In some firms the top leadership team or board is almost self-selected from a very short list of partners or members who are prepared to involve themselves in management. Equally there are many firms that need to choose their boards and even their managing partners from a long list of potential candidates. Many factors need to be considered but I suggest that amongst these, it is important to assess each candidate’s broad tendencies in decision-making. I offer six tests, none of which points to a right or wrong solution but perhaps to the desirability of a good mix of personalities at the top table.
- Wealth Creation. To what extent will profit creation and enhancement be a critical factor in decision-making? Of course, all firms need to make as much profit as possible, but if the pursuit of material wealth is the predominant concern, how would clients and staff view this? Would it lead to a trainee lawyer saying (as reported recently in Oxford University’s Cherwell newspaper) that his leading London firm was all about “f***ing people over for money”?
- Hard Facts. Would the candidate prefer to make emotion-free decisions as far as possible based on data and evidence? How might such a preference affect the firm’s stated values of caring and concern for people? Having been recently brought in as an objective and emotionless third party to carry out a redundancy exercise, I can see that there is a place for an element of rationality – and possibly cold-heartedness – in every firm, but it should not be allowed to dictate every decision.
- Novelty and Change. How open are the candidates to trying new and different ways of doing things? At one extreme, you will find candidates dedicated to established methods who will frequently say “If it aint broke, don’t fix it”. At the other extreme, the pursuit of novelty and change can be like a drug. Without doubt, firms need to exploit multiple perspectives and to explore new ways of doing things, but the NewLaw bandwagon is not always the right vehicle for every firm, every circumstance or every practice group.
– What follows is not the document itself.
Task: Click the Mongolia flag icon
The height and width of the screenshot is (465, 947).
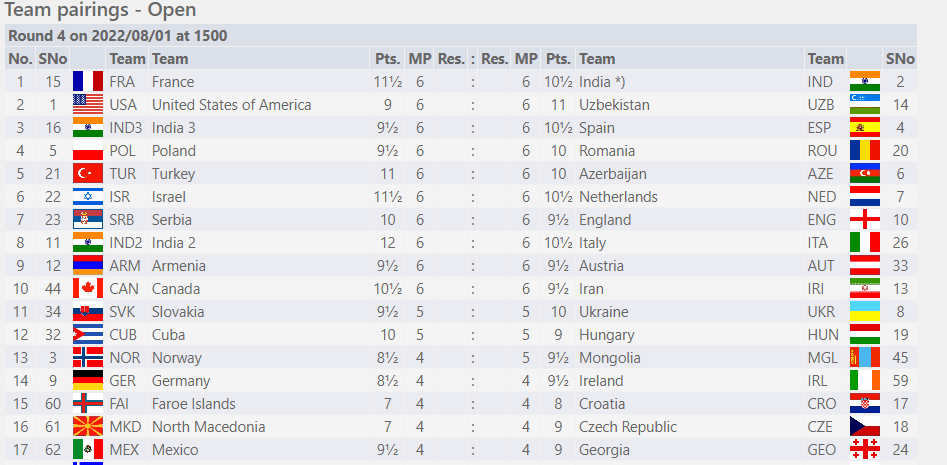Action: point(864,358)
- Power and Control. To what extent is compliance important, particularly in relation to controlling the activities of partners, who are difficult to manage even at the best of times? Negative behaviour is however easier to control than positive behaviour. Partnership agreements often include as grounds for expulsion bringing the firm into disrepute and this brings the private lives of partners into focus – one US firm in London has recently fired a partner who made offensive remarks about football supporters on social media.
- Duty and Loyalty. What part should a sense of obligation play in decision making? The integrity of relationships is highly important in a people business but loyalty in a business context almost always needs to be balanced with rationality, commerciality and pragmatics.
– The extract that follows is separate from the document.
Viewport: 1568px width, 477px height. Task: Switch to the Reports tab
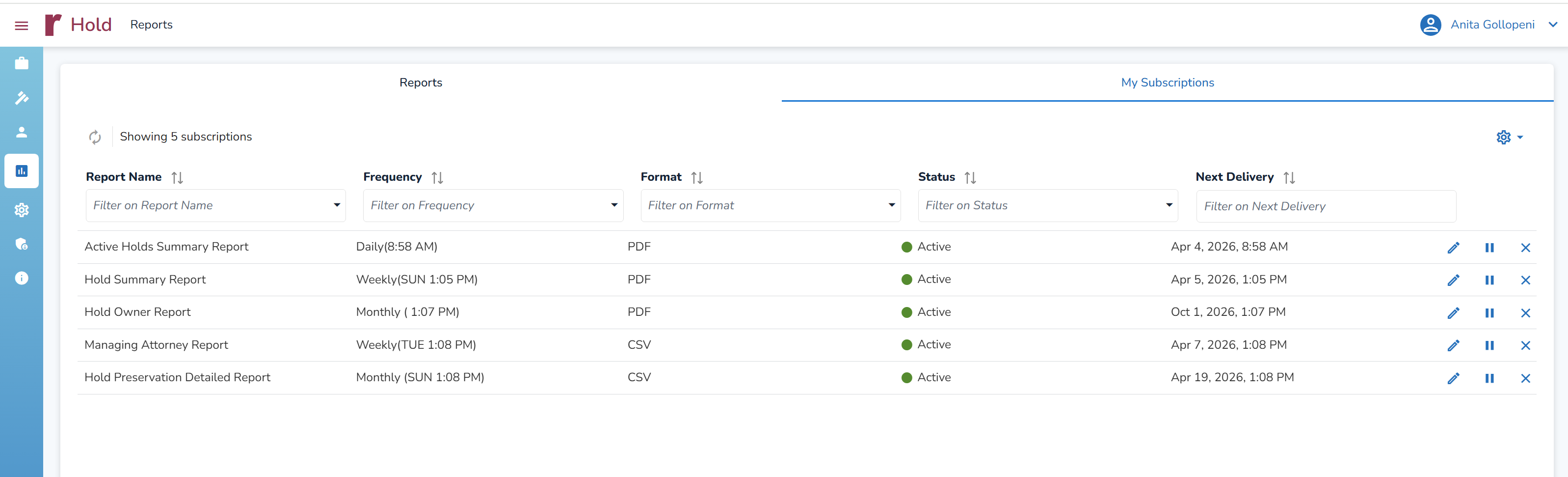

- Egalitarian Ethos. How important is it to think about the effect of decisions on others – particularly lower down in the firm and outside it? How acute is the candidate’s regard and respect for people and the community? How strong is the individual’s commitment and ethos towards diversity, inclusion and corporate social responsibility – or is this viewed just a box-ticking, reputation-protecting marketing fad? Internally, how hierarchical is the firm and what credence might be given to the views of low-ranking people or how decisions might affect them?
Those in management positions will often see what they want to see and hear what they want to hear. All these questions are designed to uncover a person’s preferences for a particular desired state of affairs. These beliefs may affect candidates’ fields of vision and the intensity with which data will be sought, the sources that well be used and the end result that is desired. It is important to select individuals who themselves demonstrate a balanced approach, as well as striving for balance among the management team as a whole.